Print, from the listing below, the lines starting at the line containing "Image resolution: width=876, height=2576." and ending at the line containing "Κώδικας δεοντολογίας", exactly as they stand, and print nothing else.

• RECORD SET
------------------------

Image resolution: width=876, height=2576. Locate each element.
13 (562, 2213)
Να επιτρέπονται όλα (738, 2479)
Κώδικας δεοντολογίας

------------------------

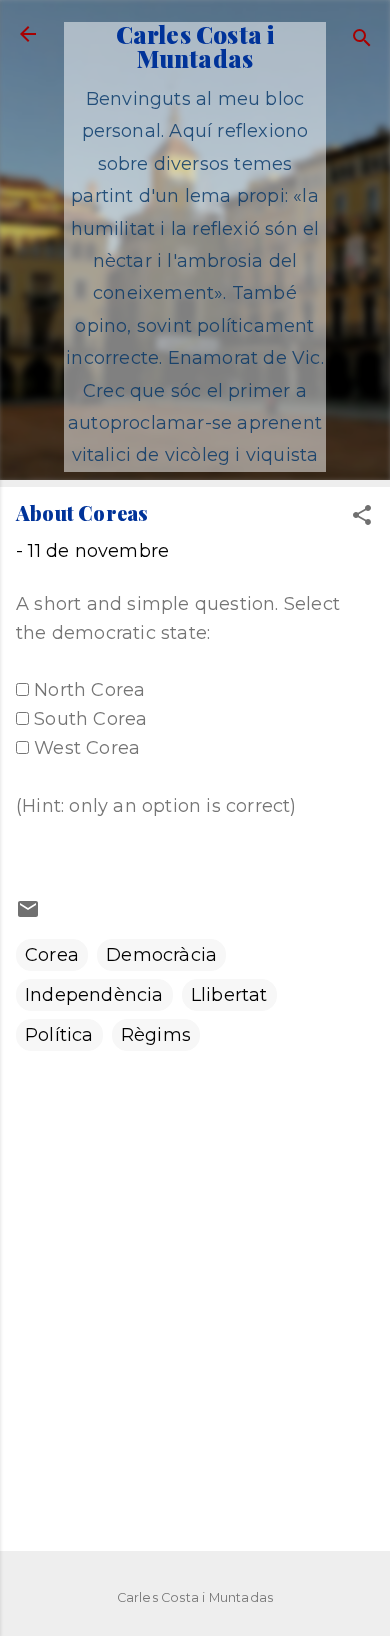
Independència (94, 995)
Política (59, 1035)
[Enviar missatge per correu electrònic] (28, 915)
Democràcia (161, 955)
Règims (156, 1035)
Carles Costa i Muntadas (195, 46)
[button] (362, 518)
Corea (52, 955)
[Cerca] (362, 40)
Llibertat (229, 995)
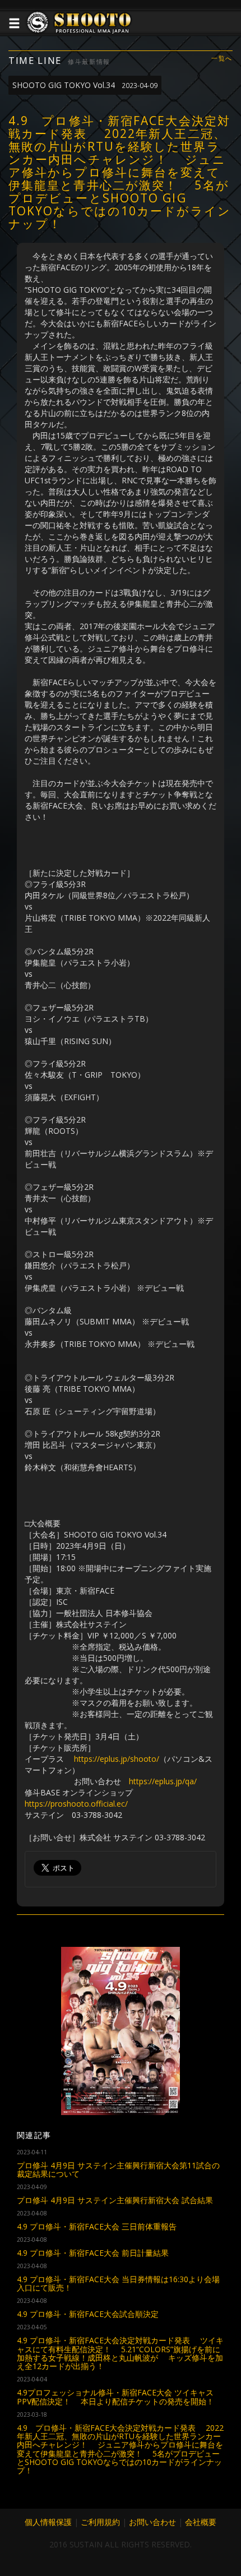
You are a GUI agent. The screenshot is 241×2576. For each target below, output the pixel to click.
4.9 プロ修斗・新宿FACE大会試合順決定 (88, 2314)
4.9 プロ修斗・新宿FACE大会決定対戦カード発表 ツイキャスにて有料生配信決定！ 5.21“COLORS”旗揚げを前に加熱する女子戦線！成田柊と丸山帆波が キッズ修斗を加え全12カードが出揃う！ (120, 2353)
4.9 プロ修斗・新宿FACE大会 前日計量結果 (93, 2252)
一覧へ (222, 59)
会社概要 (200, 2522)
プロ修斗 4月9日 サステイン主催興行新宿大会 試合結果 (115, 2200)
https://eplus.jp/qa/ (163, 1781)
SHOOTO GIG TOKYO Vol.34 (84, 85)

------------------------

• ANSWER AREA
Image resolution: width=876, height=2576. Locate each element.
13 (562, 2213)
Να επιτρέπονται όλα (738, 2479)
Κώδικας δεοντολογίας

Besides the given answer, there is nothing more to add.